If x is the independent variable, the dependent variable is f(x). ##### Examples of the proper orientation of variables on a plot: The dependent variable is on the ordinate (y-axis). From http://www.narragansett.k12.ri.us/resources/necap%20support/gle_support/Math/resources_functions/dep_indep.htm .
• If you have ordered pairs of points to plot, the abscissa is the element of the ordered pair that corresponds to the horizontal axis (sometimes called the "x-axis").

• When you have ordered pairs of points to plot, the ordinate is the element of the ordered pair that is plotted along the vertical axis (sometimes called the "y-axis"). ##### From http://piratesandrevolutionaries.blogspot.com/2008/12/abscissa-and-ordinate-of-cartesian.html.
2. Plot numerical scales along each axis.

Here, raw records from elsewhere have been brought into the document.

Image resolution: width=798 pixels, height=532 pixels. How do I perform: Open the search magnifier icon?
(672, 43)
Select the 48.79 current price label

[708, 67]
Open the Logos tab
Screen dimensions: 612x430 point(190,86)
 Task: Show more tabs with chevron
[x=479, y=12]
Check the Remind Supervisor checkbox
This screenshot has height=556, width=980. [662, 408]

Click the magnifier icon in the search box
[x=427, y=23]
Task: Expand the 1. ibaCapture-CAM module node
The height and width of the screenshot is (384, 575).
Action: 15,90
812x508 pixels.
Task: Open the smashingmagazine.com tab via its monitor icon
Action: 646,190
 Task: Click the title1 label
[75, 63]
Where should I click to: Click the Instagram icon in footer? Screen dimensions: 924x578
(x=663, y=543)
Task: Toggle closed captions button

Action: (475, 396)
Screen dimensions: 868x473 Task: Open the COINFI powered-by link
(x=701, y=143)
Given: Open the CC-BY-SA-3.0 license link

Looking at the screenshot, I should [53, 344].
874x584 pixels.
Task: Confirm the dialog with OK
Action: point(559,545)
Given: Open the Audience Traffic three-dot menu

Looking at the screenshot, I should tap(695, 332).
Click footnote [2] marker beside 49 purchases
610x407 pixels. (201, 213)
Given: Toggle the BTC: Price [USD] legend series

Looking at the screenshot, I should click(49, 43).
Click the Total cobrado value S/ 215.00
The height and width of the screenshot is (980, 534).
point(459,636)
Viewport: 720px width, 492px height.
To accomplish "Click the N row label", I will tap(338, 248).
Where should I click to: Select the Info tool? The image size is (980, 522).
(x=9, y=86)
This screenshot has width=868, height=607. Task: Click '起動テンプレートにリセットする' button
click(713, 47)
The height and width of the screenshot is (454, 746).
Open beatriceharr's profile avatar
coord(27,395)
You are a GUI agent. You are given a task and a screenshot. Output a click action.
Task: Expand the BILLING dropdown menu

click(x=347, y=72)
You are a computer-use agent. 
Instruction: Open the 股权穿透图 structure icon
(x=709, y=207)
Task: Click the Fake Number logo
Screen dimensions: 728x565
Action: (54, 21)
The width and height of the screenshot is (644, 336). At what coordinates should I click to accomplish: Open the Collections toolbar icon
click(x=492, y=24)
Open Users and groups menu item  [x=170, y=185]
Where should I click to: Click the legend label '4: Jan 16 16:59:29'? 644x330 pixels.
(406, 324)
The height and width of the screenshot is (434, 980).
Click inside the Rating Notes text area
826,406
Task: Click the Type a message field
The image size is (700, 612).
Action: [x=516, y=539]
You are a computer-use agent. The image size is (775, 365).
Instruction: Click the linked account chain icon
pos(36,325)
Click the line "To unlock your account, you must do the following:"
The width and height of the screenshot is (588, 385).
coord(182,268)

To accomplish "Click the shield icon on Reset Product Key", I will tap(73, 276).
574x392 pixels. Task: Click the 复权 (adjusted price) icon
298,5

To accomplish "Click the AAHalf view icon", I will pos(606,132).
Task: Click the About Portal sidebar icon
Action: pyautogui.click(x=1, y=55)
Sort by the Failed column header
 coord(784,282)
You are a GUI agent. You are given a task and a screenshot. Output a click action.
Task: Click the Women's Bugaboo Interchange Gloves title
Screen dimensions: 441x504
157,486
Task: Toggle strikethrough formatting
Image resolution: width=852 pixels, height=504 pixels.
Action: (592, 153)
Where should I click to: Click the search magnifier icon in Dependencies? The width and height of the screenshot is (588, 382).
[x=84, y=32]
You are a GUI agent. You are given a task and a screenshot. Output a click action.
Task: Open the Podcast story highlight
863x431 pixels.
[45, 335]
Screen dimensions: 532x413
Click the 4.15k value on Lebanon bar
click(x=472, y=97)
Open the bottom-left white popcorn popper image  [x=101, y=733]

Your plot should have regularly spaced tickmarks and numerical scales along each axis. You do not have to give a number for each tickmark, but you should give enough numbers that the reader can easily interpret the plot.

Often one can make neater plots by having your "major" tick mark intervals subdivided into "minor" tick mark intervals; one should only label the major tickmarks. ##### Use of major and minor tick marks. From http://www.originlab.com/www/helponline/origin/en/UserGuide/Configuring_Axis_Scales_and_Tick_Marks.html .
3. Make good use of available space.

The range of the numerical scale for each axis should be sensible -- large enough to include all data of interest, but small enough that there aren't large sections of the plot that are empty, serve no purpose, and have the net effect of compressing the available space for the plotted data. The plot itself should be large enough and neatly drawn so as to be easily legible.    ##### Three examples of scatterplots making poor use of space and one (the last one) with a good use of space. From http://www.itl.nist.gov/div898/handbook/eda/section3/scattera.htm .
Despite the admonition to make good use of space, it is often helpful to include the origin (0,0) in the plot, if it isn't going to make the plot ridiculous in the use of space.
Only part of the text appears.